News last update:6 Aug 2012

Illegal use of beta-agonist in pig feed

Many Malasian pig farmers are suspected of using the banned drug beta-agonist in their pig feed. Health Minister Datuk Seri Dr Chua Soi Lek therefore urged consumers to be patient until the authorities complete their checks on pig farmers and pork sellers.

Beta agonist is used to force pigs to mature faster with a higher amount of lean meat, but it can cause palpitation, headaches and even death, especially in heart patients. He said farmers were suspected of feeding pigs with beta-agonist for speedy growth to cash in on the high pork prices.

Extra inspection

Dr Chua said farmers would now be required to sign an undertaking in front of a commissioner for oaths when they wanted to renew their annual licence that their livestock would not be fed beta-agonist. "If the authorities find beta-agonist in the pigs, the farmer will first be given a stern warning," he added.

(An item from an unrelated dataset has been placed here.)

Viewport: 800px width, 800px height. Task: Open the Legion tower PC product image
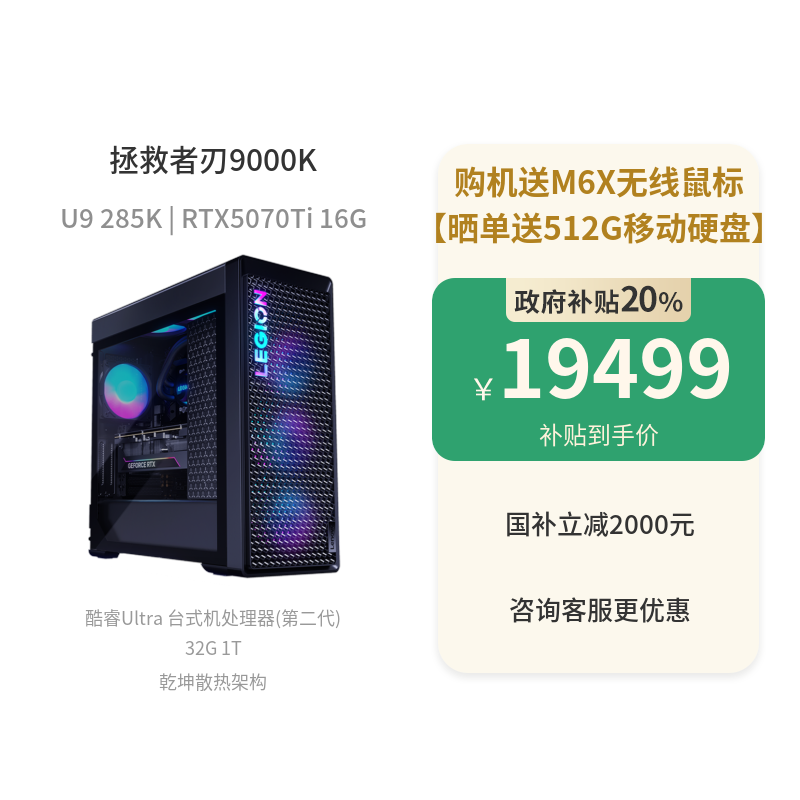(x=214, y=416)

"But if the farmer repeats the offence, his pigs will be quarantined for a month so that they are not sold, exported or slaughtered illegally. If the farmer commits the offence for the third time, his farm will be closed." Dr Chua also said animal feed containing beta-agonist would be listed under restricted orders. This means the feed can be inspected.
Chua said that the ministry had not found any pharmacist selling beta-agonist and he therefore suspects that the beta-agonist are smuggled in from neighbouring countries.